Куранты на Спасской башне начали отбивать удары, звон их державно потек над городом, ничем его не принизить, не заглушить.
Мысли наслаивались, стремясь прорваться сквозь отбиваемое курантами время. Кремль, несмотря на праздники, был украшен скупо, ибо он не нуждается в украшательстве. Он пребывал и будет пребывать. Он парит, он парит и взлетает, он парит и взлетает, и стелется по холму, он парит и взлетает над ним.
Небо было ясным, но розовая пелена все же ниспадала оттуда на Кремль. Сухарев тотчас догадался, что это дымка веков набежала и просвечиваются сквозь нее деревянные вышки и струги, палаты и коновязи. Слышится перестук топоров, ржанье лошадей, малиновый звон, и стрельцы шагают на Лобное место. Из земли прорастают зубцы каменных стен, обнимая державу и храня ее от напастей и наговора.

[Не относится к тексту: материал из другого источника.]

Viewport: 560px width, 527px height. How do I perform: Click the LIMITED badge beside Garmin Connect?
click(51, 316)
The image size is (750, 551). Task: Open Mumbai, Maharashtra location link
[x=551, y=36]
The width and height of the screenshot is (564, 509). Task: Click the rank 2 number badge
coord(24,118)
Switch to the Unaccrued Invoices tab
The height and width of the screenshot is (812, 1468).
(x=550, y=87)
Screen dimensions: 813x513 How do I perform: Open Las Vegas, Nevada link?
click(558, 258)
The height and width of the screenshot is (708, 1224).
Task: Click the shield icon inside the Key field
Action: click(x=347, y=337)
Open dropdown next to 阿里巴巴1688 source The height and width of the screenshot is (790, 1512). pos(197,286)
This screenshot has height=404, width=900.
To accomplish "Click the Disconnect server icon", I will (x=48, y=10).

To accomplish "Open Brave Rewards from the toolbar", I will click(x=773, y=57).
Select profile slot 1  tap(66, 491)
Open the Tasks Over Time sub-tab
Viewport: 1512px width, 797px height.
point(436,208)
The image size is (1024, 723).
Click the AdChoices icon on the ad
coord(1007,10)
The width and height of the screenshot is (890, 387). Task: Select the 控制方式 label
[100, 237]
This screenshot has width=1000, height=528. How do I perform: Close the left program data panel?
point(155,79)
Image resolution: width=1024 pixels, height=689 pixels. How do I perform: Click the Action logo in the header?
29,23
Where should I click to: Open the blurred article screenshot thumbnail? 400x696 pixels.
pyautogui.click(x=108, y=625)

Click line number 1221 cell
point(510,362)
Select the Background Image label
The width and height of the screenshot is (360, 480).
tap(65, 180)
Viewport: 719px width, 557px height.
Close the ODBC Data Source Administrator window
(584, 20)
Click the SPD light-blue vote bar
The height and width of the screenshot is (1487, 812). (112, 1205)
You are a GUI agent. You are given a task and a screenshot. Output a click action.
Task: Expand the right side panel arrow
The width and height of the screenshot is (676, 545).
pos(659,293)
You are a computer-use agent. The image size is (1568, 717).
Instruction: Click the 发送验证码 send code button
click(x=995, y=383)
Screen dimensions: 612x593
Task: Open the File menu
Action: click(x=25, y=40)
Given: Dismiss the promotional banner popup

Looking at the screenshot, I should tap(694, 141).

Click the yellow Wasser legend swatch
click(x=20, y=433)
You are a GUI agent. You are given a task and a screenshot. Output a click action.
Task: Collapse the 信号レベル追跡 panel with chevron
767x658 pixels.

Кремль парит над далью веков и просторов. Он шагает через реки и леса. Суздаль, Нерль, Новгородская Софья, Нередица — каждое это слово откликнулось в Кремле, припало к его камням, прилегло к его куполам и палатам. И нет такого стиля ни у одной эпохи, думал с упоением Сухарев, чтоб можно было дать определение Кремлю. Нет другого! Кремль и есть собственный стиль, завершенный в этом творении; он создан самой природой в единственном экземпляре, как Байкал или Гибралтарская скала. Природа сотворила их и скрыла секрет творения. Другие русские города многоразно пытались подражать Кремлю, не ведая того, что стиль, едва возникнув, уже завершился и не дано никому со стороны превзойти его. Кремль остался единственным, чтобы стать всеобщим. Кремль не только камень, но и душа. Он парит и взлетает над землею русской, чтобы соединить народы и поколения. И если Кремль был сложен русским народом, его стены, его своды, его окоемы, кирпич к кирпичу, — и на века, то и сама русская народность была сотворена Кремлем, от человека к человеку — и вовеки!